Discussion in 'Traditional Hot Rods' started by 55Belairretrorod, Nov 10, 2015.

  1. 55Belairretrorod
    Joined: May 2, 2013
    Posts: 97

    55Belairretrorod
    Member
    from Australia

    Hi all,
    I'm tossing around the idea of starting on a 1930/31 Ford RPU build. I've been offered a deal on a cherry cowl and doors as a start. After doing some homework on the HAMB I've found some info on the cosmetic differences in the grille shells but not much more info. Are there any critical differences between these two years that I need to be aware of? eg. Can I for instance use a 1930 cowl with 1931 doors and a 1930 rear cab section? Any help with interchangeability and cosmetic differences would be greatly appreciated as I'll need to continue the search for rear cab section, fenders, running boards, etc.
    Thanks in advance.
     
  2. khead47
    Joined: Mar 29, 2010
    Posts: 1,748

    khead47
    ALLIANCE MEMBER

    Look in the "Ford Barn" website!
     
  3. Binger
    Joined: Apr 28, 2008
    Posts: 1,720

    Binger
    Member
    from wyoming

    I don't think there is many differences between 30 and 31. Grill shell for sure and splash aprons were 2 piece on '30 and one piece on '31s. But as khead47 said ask the ford barn.
     
    volvobrynk likes this.
  4. rusty rocket
    Joined: Oct 30, 2011
    Posts: 4,138

    rusty rocket
    Member

    Im sure there are tiny differences that a model A nut would know of. I know when I built my T modified I found all sorts of small things different from a 26 to a 27. Like binger said above splash aprons and grill are the biggest clue. And being from Australia you might have a different can of worms on your plate.
     

  5. alchemy
    Joined: Sep 27, 2002
    Posts: 16,581

    alchemy
    ALLIANCE MEMBER

    Wasn't the steering column drop changed in that timeframe? And the speedo from oval to round? And '31's had the dimple in the firewall for the sediment valve on the outside instead of '30's had it inside.
     
  6. continentaljohn
    Joined: Jul 24, 2002
    Posts: 4,797

    continentaljohn
    Member

    If you're building a hotrod 30 31 body parts work together . So you can use 31 fenders running boards on a 30 body and vice a versa . I cant think of one thing that wouldnt work with each other 1930 1931 . Sounds like a good start for a roadster pickup good luck with the project . [QUE="55Belairretrorod, post: 11245504, member: 219643"]Hi all,
    I'm tossing around the idea of starting on a 1930/31 Ford RPU build. I've been offered a deal on a cherry cowl and doors as a start. After doing some homework on the HAMB I've found some info on the cosmetic differences in the grille shells but not much more info. Are there any critical differences between these two years that I need to be aware of? eg. Can I for instance use a 1930 cowl with 1931 doors and a 1930 rear cab section? Any help with interchangeability and cosmetic differences would be greatly appreciated as I'll need to continue the search for rear cab section, fenders, running boards, etc.
    Thanks in advance.[/QUOTE]
    If yo
     
    volvobrynk likes this.
  7. flatford39
    Joined: Dec 3, 2006
    Posts: 2,724

    flatford39
    Member

    Only late 31's had the indented firewall. All 31's had the round speedometer, be careful of the door hinges. Some early 30's only had two bolt bottom hinges instead of three bolt. Now that doesn't mean you can't mix and match. My 31 roadster has the two bolt hinge cowl section but I installed the indented firewall and the matching gas tank for it. If you don't open the doors you would never know it had an early 30's cowl.
     
  8. continentaljohn
    Joined: Jul 24, 2002
    Posts: 4,797

    continentaljohn
    Member

    The late 31 had the tear drop
     
  9. In US production, cars produced through around June 1930 used the 28-29 style instrument panel (oval speedo). The 'indented' cowl was released in late April 31, and the steering column reinforcement was made beginning in July 1931.

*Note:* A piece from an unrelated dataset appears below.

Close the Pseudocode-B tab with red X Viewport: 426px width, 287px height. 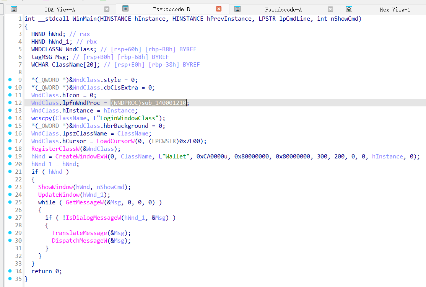(219, 9)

    So if it has the earlier style instrument panel (or relief for the early style panel) it's a 30. If it has an indented firewall or steering column reinforcement, it's a 31. If it has a non indented firewall and round speedo, it's a late 30/early 31.
     
  10. bowie
    Joined: Jul 27, 2011
    Posts: 2,610

    bowie
    ALLIANCE MEMBER

    gwhite: I have my dads early '30 roadster and it does have the oval speedo. It also has '28-'29 forged front fender brackets and the '28-'29 curved end front bumper. He bought it with a known history in 1946, so I feel it was made this way. Do you know of any other early '30 traits?
     
  11. Yeah, I've got a set of those 30 forged fender irons...they're a little different than the 28-9's. The 28-9 fender irons have a tighter radii bend and mount to the frame via 2 3/8" bolts and a 1/2" bolt. The early 30 fender irons have 3/8" holes for mounting, a wider radii bend. Also note in the picture that the 28-9 bracket has a very thick boss around the bottom 'ear' of the mounting flange, so that's a good spotting feature. Here's a pic, glossy bracket is the early-to-mid 30, the other is a 28-9.
    11.jpg
    1.jpg
    111.jpg

    Early 30's also had some fuel tank differences (I think the back of the tanks lacked reinforcement ribs) and did not have embossing to retain the cowl molding (they used clips). If I find or think of any more differences, I'll post 'em here. Been a while since I messed with A's.
     
    -Brent- and bowie like this.
  12. First let me bitch, we are not nor ever have been the HAMB referral agency, yes I also have been guilty but that doesn't change the fact that we also have the information right here as has been proven by this thread.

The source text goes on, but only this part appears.